■ DOCUMENT PASSAGE ■

════════════════

Whereas an NFT (non-fungible token) has no innate value, a digital Letter of Credit from Mifiel is the exact opposite: It has a concrete, tangible value.

Thanks to Latin America’s FinTech boom, US investment banks are buying debt from Mexico’s companies and using Mifiel for those transactions.

“Essentially, they’re buying ‘NFTs’ that we craft for them. So, now in their balance sheets, they have Mifiel files, which is awesome when you think about it,” Alvarez said.

Mifiel officially launched in 2016 and, like Volabit, was early to market. The company now employs more than 20 people and counting.

Hannah and Tomas pose outside with their team at Volabit and Mifiel
“The most rewarding part has been building a team of passionate problem solvers,” Alvarez said. 

Kim and Alvarez have been conservative with hiring, cautious and mindful that growing recklessly without consideration to culture could break what they’ve built.

They also understand, though, that they cannot grow Mifiel’s product adoption and usage within the Mexican market without hiring more talent - a necessity given that Mifiel’s services are becoming the preferred way to fund debt in Mexico.

════════════════

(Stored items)
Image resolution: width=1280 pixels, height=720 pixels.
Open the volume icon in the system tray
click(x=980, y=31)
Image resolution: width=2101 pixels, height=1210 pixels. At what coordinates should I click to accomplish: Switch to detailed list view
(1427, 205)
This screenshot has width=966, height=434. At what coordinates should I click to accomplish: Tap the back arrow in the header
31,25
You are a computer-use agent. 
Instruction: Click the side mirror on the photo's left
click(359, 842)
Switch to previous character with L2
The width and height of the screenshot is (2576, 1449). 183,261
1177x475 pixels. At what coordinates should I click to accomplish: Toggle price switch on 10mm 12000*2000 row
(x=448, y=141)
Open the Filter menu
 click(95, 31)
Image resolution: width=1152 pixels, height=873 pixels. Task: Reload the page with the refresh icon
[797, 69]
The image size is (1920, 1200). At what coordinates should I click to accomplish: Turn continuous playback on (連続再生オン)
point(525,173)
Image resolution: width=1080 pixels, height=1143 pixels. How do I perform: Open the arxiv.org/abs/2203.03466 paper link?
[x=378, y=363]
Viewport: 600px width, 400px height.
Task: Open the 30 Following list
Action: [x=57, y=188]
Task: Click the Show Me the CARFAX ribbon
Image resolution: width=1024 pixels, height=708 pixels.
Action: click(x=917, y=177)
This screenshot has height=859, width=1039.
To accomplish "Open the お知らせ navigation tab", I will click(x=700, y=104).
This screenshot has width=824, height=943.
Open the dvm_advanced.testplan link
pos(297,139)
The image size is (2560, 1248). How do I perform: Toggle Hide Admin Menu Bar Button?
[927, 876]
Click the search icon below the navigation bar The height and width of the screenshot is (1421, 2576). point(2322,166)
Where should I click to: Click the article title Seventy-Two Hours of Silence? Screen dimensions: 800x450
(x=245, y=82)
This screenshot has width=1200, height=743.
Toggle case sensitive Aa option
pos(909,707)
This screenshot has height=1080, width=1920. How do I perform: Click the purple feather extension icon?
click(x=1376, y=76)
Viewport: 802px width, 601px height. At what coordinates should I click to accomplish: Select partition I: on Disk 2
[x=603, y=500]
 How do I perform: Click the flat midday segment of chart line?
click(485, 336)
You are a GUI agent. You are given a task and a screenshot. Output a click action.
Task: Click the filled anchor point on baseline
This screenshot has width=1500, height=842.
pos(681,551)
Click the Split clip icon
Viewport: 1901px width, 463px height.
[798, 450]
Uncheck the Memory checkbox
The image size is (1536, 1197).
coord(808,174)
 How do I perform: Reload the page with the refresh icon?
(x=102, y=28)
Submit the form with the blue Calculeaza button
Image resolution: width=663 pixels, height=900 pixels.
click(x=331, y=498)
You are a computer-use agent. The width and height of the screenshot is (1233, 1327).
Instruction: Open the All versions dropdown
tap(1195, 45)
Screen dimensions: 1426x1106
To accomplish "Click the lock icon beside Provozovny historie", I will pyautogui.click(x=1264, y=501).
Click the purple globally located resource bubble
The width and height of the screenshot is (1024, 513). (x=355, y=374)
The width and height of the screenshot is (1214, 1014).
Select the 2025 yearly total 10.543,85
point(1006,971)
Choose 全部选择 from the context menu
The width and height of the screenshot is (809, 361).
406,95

════════════════

■ THE TASKS ■
**1.** According to the Mifiel passage, in what year did Mifiel officially launch?
**2.** Write out the Mifiel passage word for word from "Whereas an NFT" to "people and counting.".

■ ANSWER SET ■
**1.** 2016

**2.**
Whereas an NFT (non-fungible token) has no innate value, a digital Letter of Credit from Mifiel is the exact opposite: It has a concrete, tangible value.

Thanks to Latin America’s FinTech boom, US investment banks are buying debt from Mexico’s companies and using Mifiel for those transactions.

“Essentially, they’re buying ‘NFTs’ that we craft for them. So, now in their balance sheets, they have Mifiel files, which is awesome when you think about it,” Alvarez said.

Mifiel officially launched in 2016 and, like Volabit, was early to market. The company now employs more than 20 people and counting.